# Sleep and Dreams > General Dream Discussion >  >  i just had a dream that felt like it lasted 2 days

## wwe101

It was crazy.  I'm not sure if it was two seprate dreams or just one.  Why does dream time seem so long sometimes...

----------


## yuriythebest

amazing! can you write it down- at least partially? I didn't have such long dreams (yet) but definitely had some pretty wacky (time-wise) dreams

oh and congratulations and I wish you many more such dreams (after some recovery time, that is  :smiley:  )

----------


## wwe101

thanks.  and i dont want to bore u with  it.  it made no sense at all.

it started with me and my freinds playing a video game then it went into a murder mystery  then i was out of school at walking home when i saw my teacher and we talked then i had to take these two kids home  then one of the kids wouldnt give me the driving wheel then we crashed and the dream just went on and on. ::D: 

ohh and nice to see you again yuri!

----------


## BigFan

> It was crazy.  I'm not sure if it was two seprate dreams or just one.  Why does dream time seem so long sometimes...



Well, according to Stephen LaBerge's books, when they measured dream time and compared it to Real Life time, they were within a second or two difference, so, the conclusion was that dream time is almost equal to real life time.
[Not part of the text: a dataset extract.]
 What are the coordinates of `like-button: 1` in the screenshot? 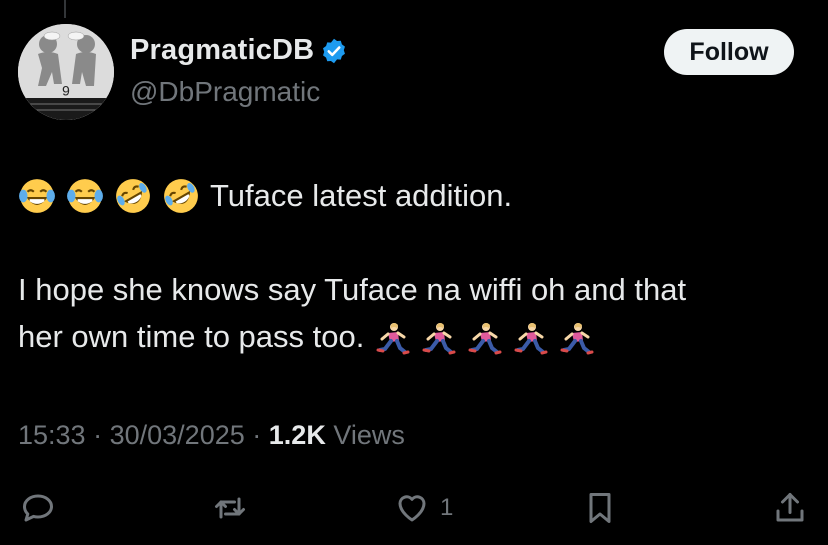 It's located at (424, 508).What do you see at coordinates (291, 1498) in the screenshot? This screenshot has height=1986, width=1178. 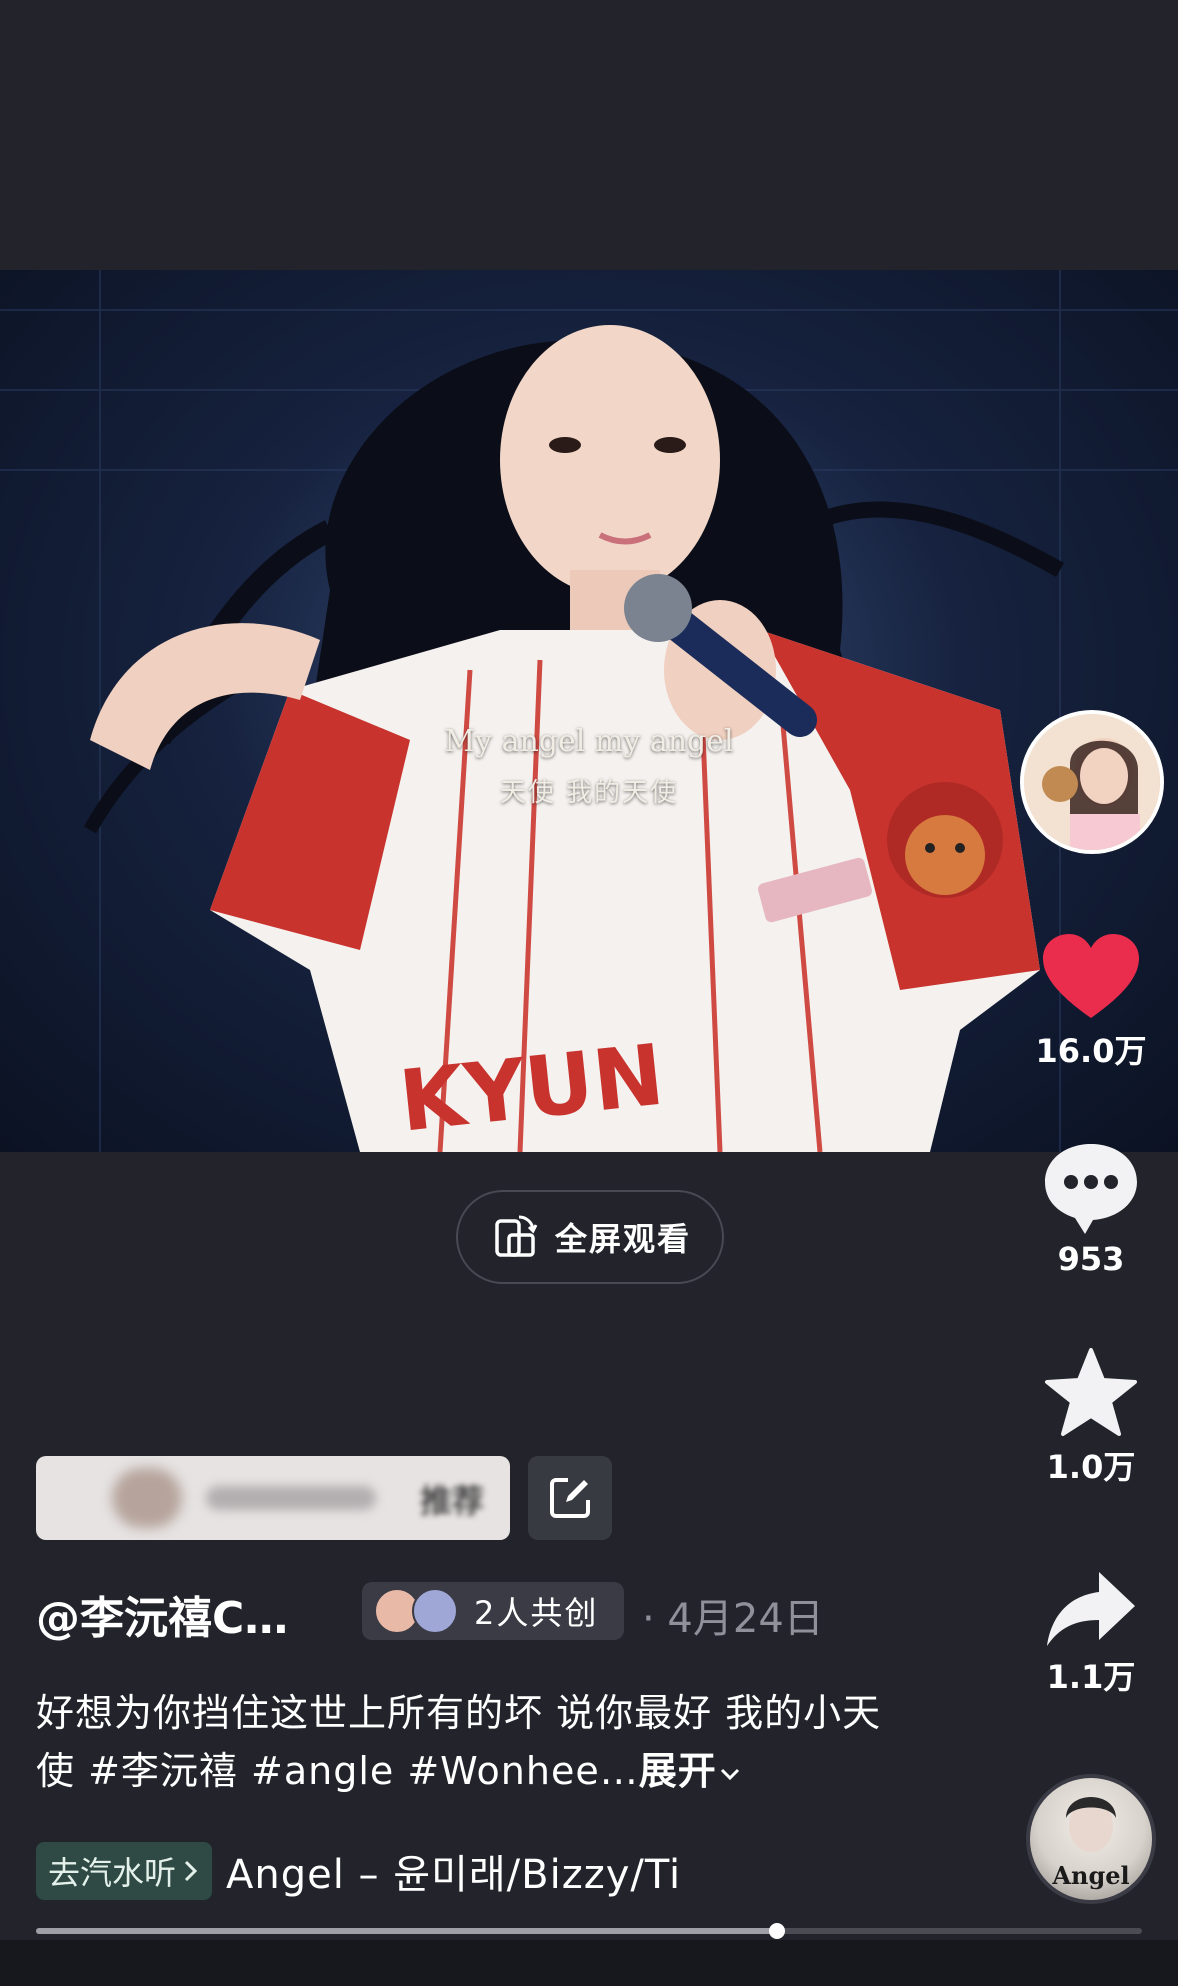 I see `blurred-text` at bounding box center [291, 1498].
Also, his explanation for these long dreams is that of time skip where it's similar to when you go to sleep at midnight and then wake up at 8 in the morning, so, in the dream something happens, time skips, something happens again, time skips, etc....  :smiley:  Hope that explains it. I've never had any of those dreams, but, they sound fun  :smiley:

----------


## Matt5678

One of my favorite prolonged dreams is when i felt as if i was in a dream for months.
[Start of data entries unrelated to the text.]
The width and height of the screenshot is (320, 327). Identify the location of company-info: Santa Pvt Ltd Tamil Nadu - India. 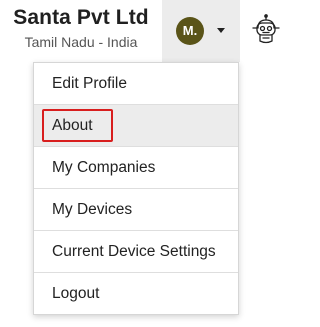
(81, 28).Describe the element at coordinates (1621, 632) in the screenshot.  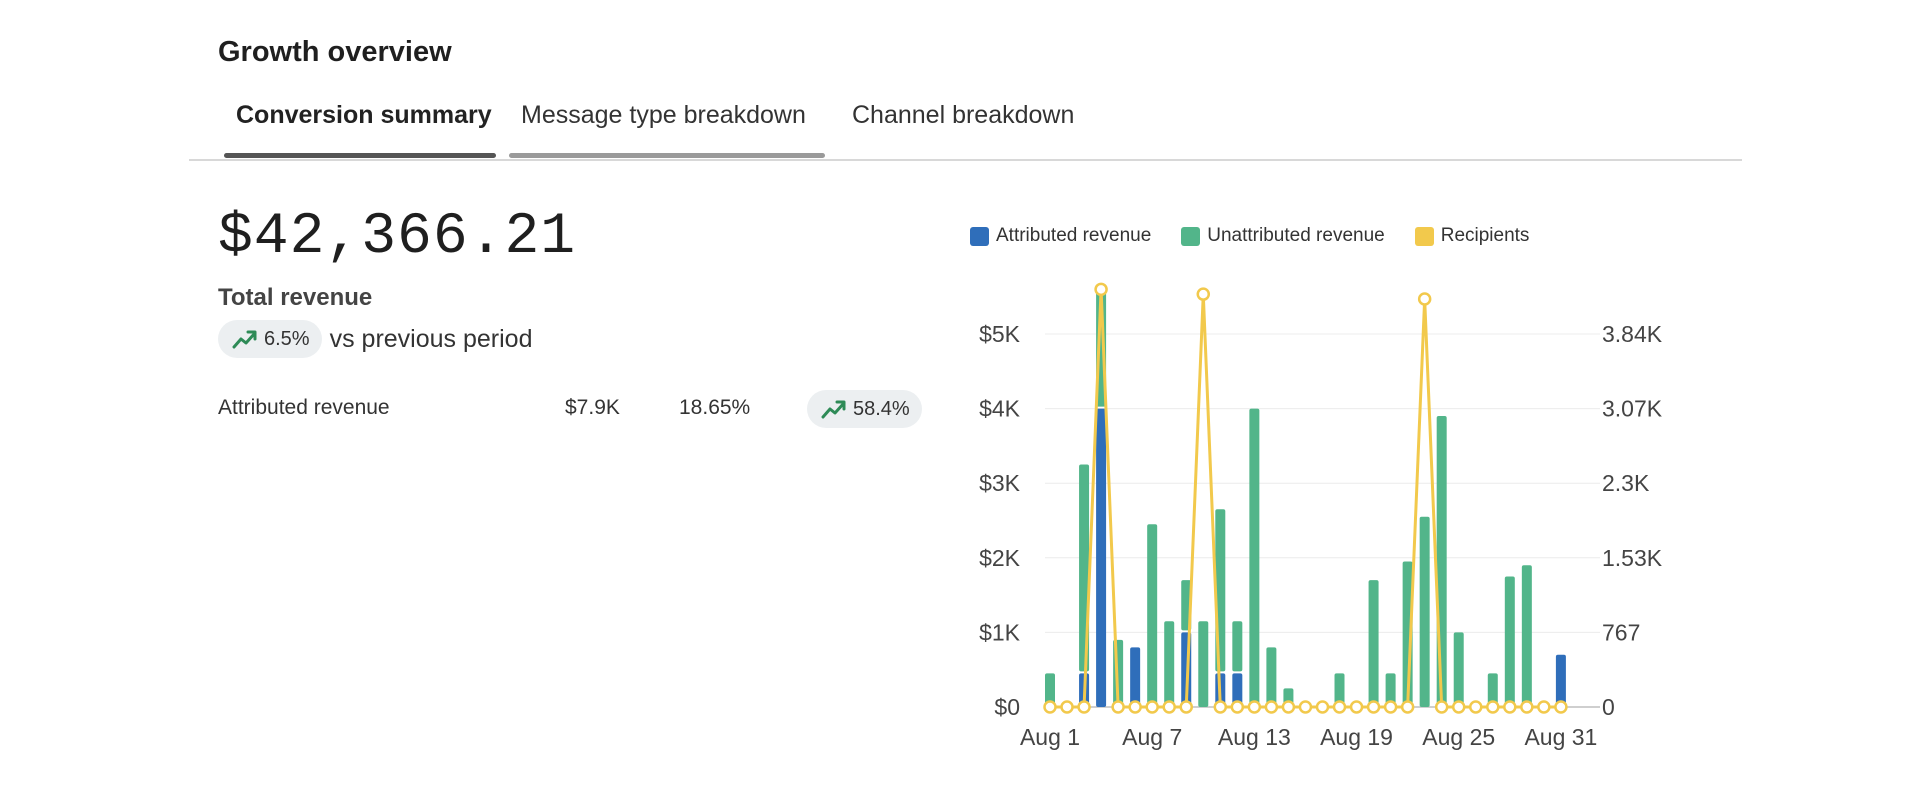
I see `y-right-tick-label: 767` at that location. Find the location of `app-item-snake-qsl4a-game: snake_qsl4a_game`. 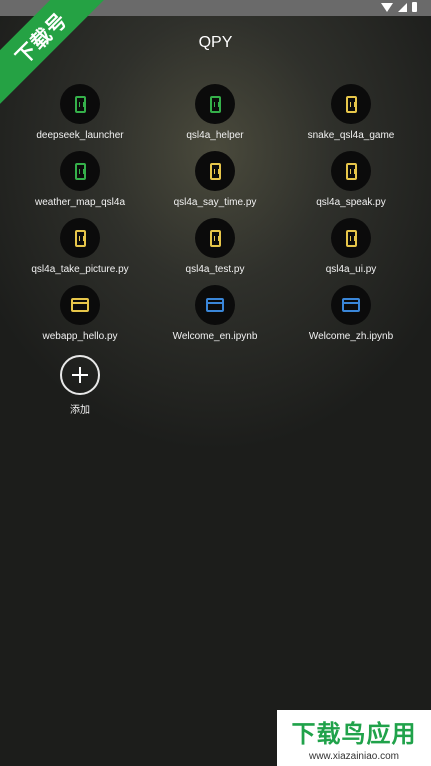

app-item-snake-qsl4a-game: snake_qsl4a_game is located at coordinates (351, 112).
It was really just 4-5 seperate dreams that i had in the same night. But I felt as if each new dream was a few weeks later than the previous

It rarely happens for me but when it does its quite fun

----------


## Artellus

I had a really odd dream like this too! It was a possible lucid considering one of the characters in the dream told me I was dreaming near the middle (too bad I didn't know about lucid dreams at the time). Anyway, I was punished for no reason by this mysterious emperor guy and had to spend 14 years in an old Egyptian-like settlement. The dream was about my 14 years in this place, and it did feel like a *long* time.

----------